Upon successful achievement of the objectives described above, we ambition to provide aviation stakeholders with an early and accurate (thus, reducing the associated uncertainty) prediction of those volumes of airspace with the conditions for large global warming impact due to contrails and aviation-induced cloudiness
a. Technical work linked to objective 1.
The technical work to be carried out to achieve objective 1 is included in WP 1. WP 1 is completed (deliverable D1.1 has been approved with some minor comments by SJU and re-submitted, D1.2 has been submitted; (MS-4 achieved upon approval of D1.2). Tasks 1.1 Task 1.2 and Task 1.3 have been completed. Therefore, the target achievement is 100%. See overall assessment in Section 1.2.1.

b. Technical work linked to objective 2.
The technical work to be carried out to achieve objective 2 is included in WP 2. WP 2 is in progress (deliverables D2.1 and D2.2 have been approved by SJU). Tasks 2.1 and Task 2.2 have been completed. Task 2.3 is 50% fulfilled; Task 2.4 is 30% fulfilled. Hence, the achievement of the objective is at 70 %. Risk 5 is active. See overall assessment in Section 1.2.2.

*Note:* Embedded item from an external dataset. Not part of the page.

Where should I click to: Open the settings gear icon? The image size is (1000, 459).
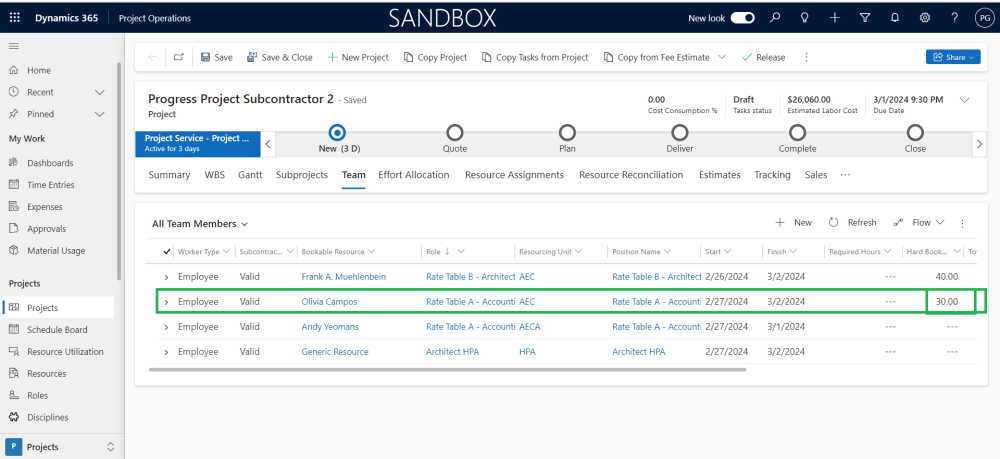925,18
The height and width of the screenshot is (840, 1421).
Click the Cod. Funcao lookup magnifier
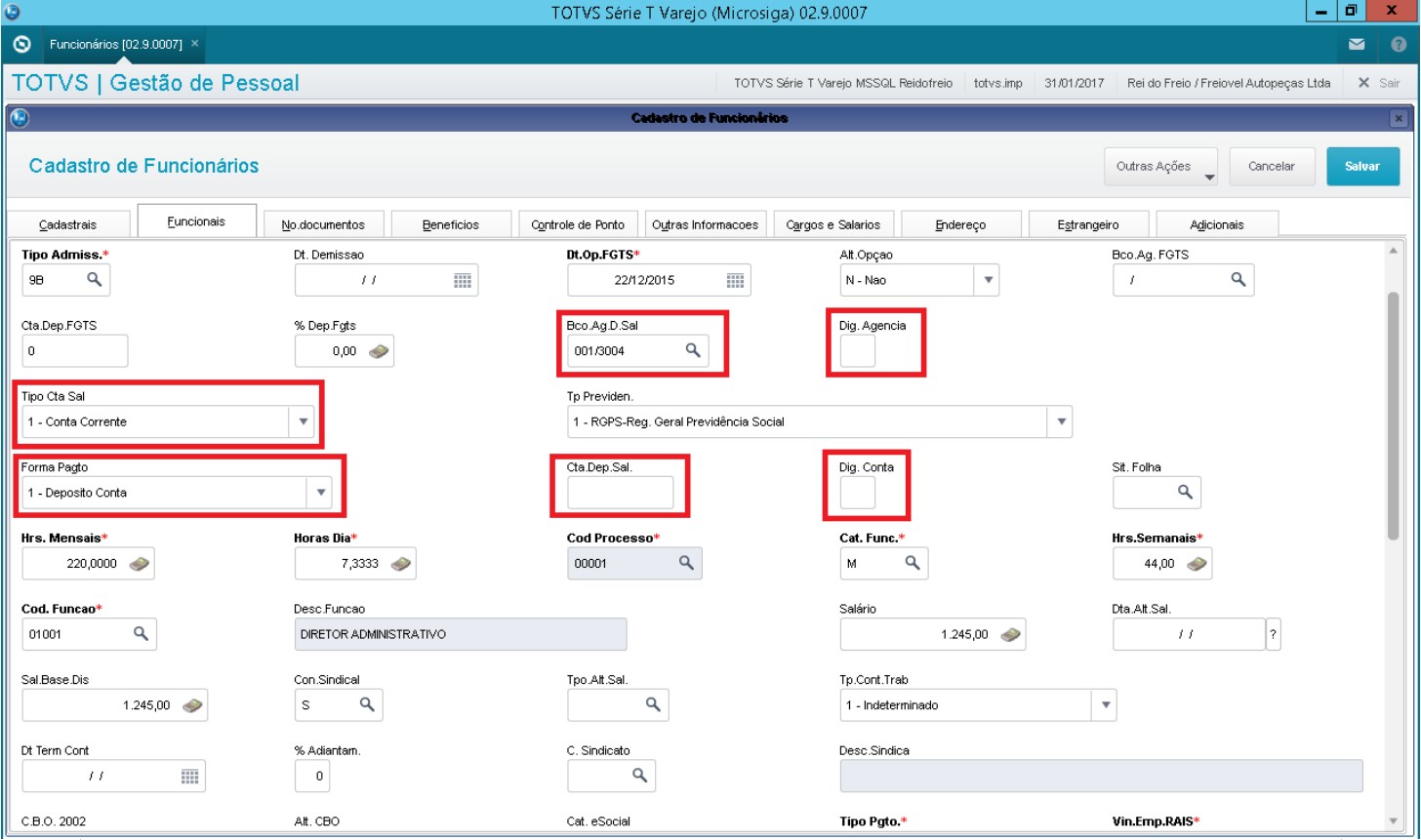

c. Technical work linked to objective 3.
The technical work to be carried out to achieve objective 3 is included in WP 3. WP 3 is in progress (deliverable D3.1 has been approved by SJU). Task 3.1 is at 100% fulfilled, Task 3.2 at 10% fulfilled, and Task 3.3 at 0% fulfilled. Consequently, the achievement of the objective is at 50%. See overall assessment in Section 1.2.3.

d. Technical work linked to objective 4.
The technical work to be carried out to achieve objective 4 is included in WP 4. WP 4 is in progress (deliverable D4.1 and D4.2 has been submitted). Task 4.1 is completed at 80% fulfilled. Task 4.2 is completed at 10%. Task 4.3 is at 5%. All in all, the achievement of the objective is at 40%. See overall assessment in Section 1.2.4


Project achievement (overall assessment)

At the end of this 1st Reporting Period, the overall achievement can be set at about 40%.
Due to the delay in receiving the MTG data, some of the objectives have been delayed beyond expectations. Objectives described above are progressing at good pace:
• Objective 1 – WP1 is at 100% fulfilled.
• Objective 2 – WP2 is at 70% fulfilled.
• Objective 3 – WP4 is at 50% fulfilled.
• Objective 4 – WP5 is at 40% fulfilled.
We have successfully developed a model capable of detecting contrails in satellite imagery and another for characterizing the evolution of contrails into aviation-induced cloudiness. A nearly 10% improvement in the Dice score for contrail detection models was achieved. Necessary pre- and post-processing steps for optimal performance were outlined. The models were demonstrated to be applicable to European data, though further quantitative validation with MSG/SEVIRI images is pending. Performance is expected to improve with the availability of MTG/FCI data.

We have developed a physics-driven contrail simulation model, including a novel transport equation to address slip mechanisms, simulating the advection-diffusion of ice particles. Persistent contrail propagation is governed by a comprehensive advection-diffusion equation, essential for precise simulations and radiative forcing assessments. While the model requires further refinement, it shows reasonable consistency with methods like CoCiP. Future enhancements will focus on the: 1) Physics Representation: Updating the model to incorporate additional physical processes; 2) Large-Scale Simulation: Reducing computational time for tracking contrails over extensive areas such as Europe, improving algorithm efficiency. The work conducted under this task lays the groundwork for future advancements in understanding and mitigating aviation's climate impact through improved detection and simulation techniques.